Determining what remains in the indictment could involve a pre-election hearing with testimony and evidence surrounding the events of Jan. 6. It’s unclear how that would look, but observers have speculated about the nature of such a hearing amid a highly charged election season.
Robert Ray, one of former President Trump’s impeachment attorneys, told The Epoch Times that the hearing would “essentially” be a “mini-trial.
“I just think that that’s a complete abuse and misuse of the criminal justice process,” he said.
Judge Chutkan has yet to outline how she will proceed, but former federal prosecutor Neama Rahmani speculated to The Epoch Times that she might hold an evidentiary hearing before the election. Mr. Rahmani said that the “ball is really in her court now.”
Jury
An evidentiary hearing could inform the court’s decisions but almost certainly won’t resolve questions about what remains in the indictment. Judge Chutkan’s rulings are subject to an appeal, which the Trump legal team would likely pursue.
Assuming the case reaches trial, that hearing could inform the scope of information jurors receive prior to issuing a verdict. The Supreme Court’s majority rejected the idea that juries could consider evidence concerning the former president’s official acts.
“That proposal threatens to eviscerate the immunity we have recognized,” Justice Roberts wrote. “It would permit a prosecutor to do indirectly what he cannot do directly—invite the jury to examine acts for which a President is immune from prosecution to nonetheless prove his liability on any charge.”
Mr. Johnson told The Epoch Times that the case “is clearly going to come down to jury selection.”
“Those who will see Donald Trump as a threat to American democracy … are going to convict him, regardless of what the Supreme Court says, regardless of what an official act is.”
Future Appeals and Delays
However the district court rules on the scope of former President Trump’s immunity, legal experts indicated a good chance the case will be remanded to the DC appeals court or the U.S. Supreme Court.
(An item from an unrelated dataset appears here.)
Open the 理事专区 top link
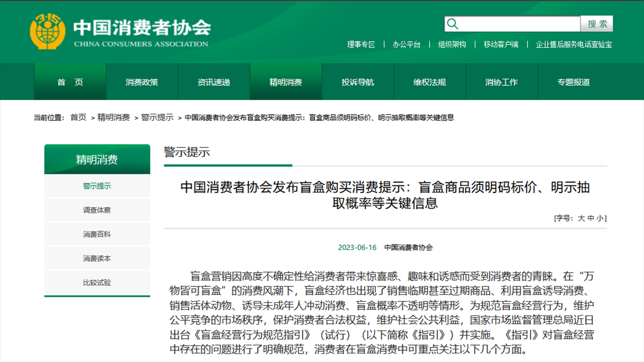The height and width of the screenshot is (362, 644). [361, 44]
“This is months, if not years, from heading to trial, and I would note, of course, that if Donald Trump wins the election, he is going to order this case to be dismissed, and he will fire Jack Smith,” Mr. Malcolm told The Epoch Times.
Mr. Johnson told The Epoch Times he thinks Judge Chutkan will “try to rule pretty quickly, but I think that ruling is going to be caught up in some kind of appeal.”
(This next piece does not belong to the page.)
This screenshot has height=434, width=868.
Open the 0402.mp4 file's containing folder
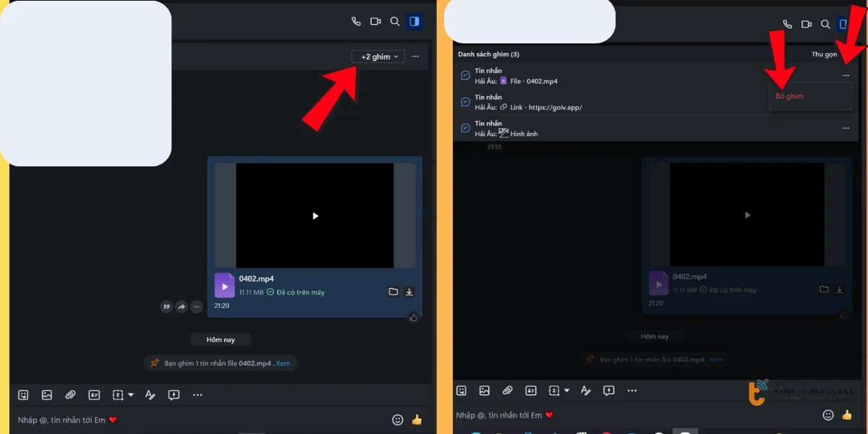point(393,292)
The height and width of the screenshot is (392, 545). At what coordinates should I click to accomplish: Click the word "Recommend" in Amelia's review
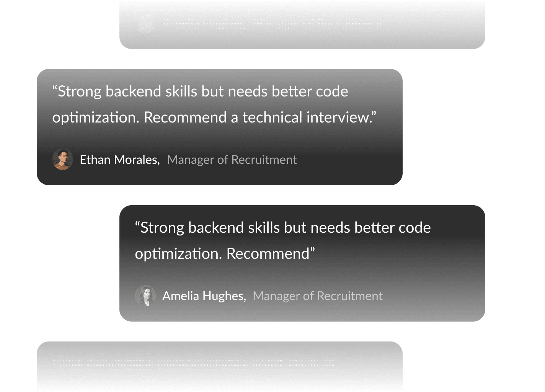268,254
The prospect for appeals seemed greater, given the nature of the case.
In her concurring opinion, Justice Amy Coney Barrett wrote: “As for interlocutory review, our precedent recognizes that resolving certain legal issues before trial is necessary to safeguard important constitutional interests—here, Executive Branch independence on matters that Article II assigns to the President’s discretion.”
Florida Judge Aileen Cannon ruled that Mr. Smith’s appointment was unconstitutional, complicating the appeals process. That ruling conflicted with a DC circuit ruling in 2019 that upheld Mr. Mueller’s appointment.
Former President Trump’s attorneys could use that opinion to dispute Mr. Smith’s legitimacy in the Washington case, potentially teeing up a potential Supreme Court ruling if both Judge Chutkan and the U.S. Court of Appeals for the DC Circuit reject it.
Justice Clarence Thomas, who was quoted in Judge Cannon’s opinion, was sympathetic to this argument in his concurring opinion on the immunity decision. None of the other justices joined that opinion but Justice Brett Kavanaugh expressed concern about the special counsel’s power during oral argument on April 25.